As the new academic year begins, parents are once again in the press, for all the wrong reasons. This week alone I’ve seen a story about parents sending their children to school still in nappies; a story about parents making unhealthy packed lunches; and various stories about parents sending their children to school wearing the wrong uniform or in the wrong shoes. No doubt I will see stories next week about how parents let their children spend too long on screens, how they are not reading with their children at bedtime, or how they are letting them loose on social media at the age of three. There is a palpable sense of ‘them and us’ in all this – parents are painted as the ‘enemy’, rather than as normal people just like we are.

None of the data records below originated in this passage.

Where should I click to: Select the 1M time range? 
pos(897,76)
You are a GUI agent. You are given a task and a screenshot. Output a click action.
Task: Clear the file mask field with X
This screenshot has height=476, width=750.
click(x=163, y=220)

The more that the Government expects educators to cure the ills of society, the more they reinforce this ‘them and us’ effect. If settings are expected to sort out the obesity crisis, teach children how to clean their teeth, and close the gap for children from disadvantaged homes, then the temptation is to blame someone else for causing those problems in the first place. But the moment we place the blame on parents, we paint them as the enemy, rather than as partners. The moment that we see parents as a problem to be solved, rather than as members of our community, we alienate those we most need to work alongside us.
One of the greatest strengths of the early years sector is the way we develop partnerships with parents. With a focus on the needs of each child, we adapt and change what we do, with the family at the centre. Take uniform – a common battleground in schools. Some of the parents at our setting wanted a uniform, and others weren’t fussed. So we offer a cheap, practical, comfy and hardwearing uniform, but it is up to the children and parents whether they want to wear it or not. While I’m not the world’s best parent, I don’t do too badly. Like most parents, I balance a busy working life with the tricky job of bringing up my kids. I’m not perfect, but I’m not the enemy either. And if you work with me, and alongside me, I might just turn out to be the best friend you ever had.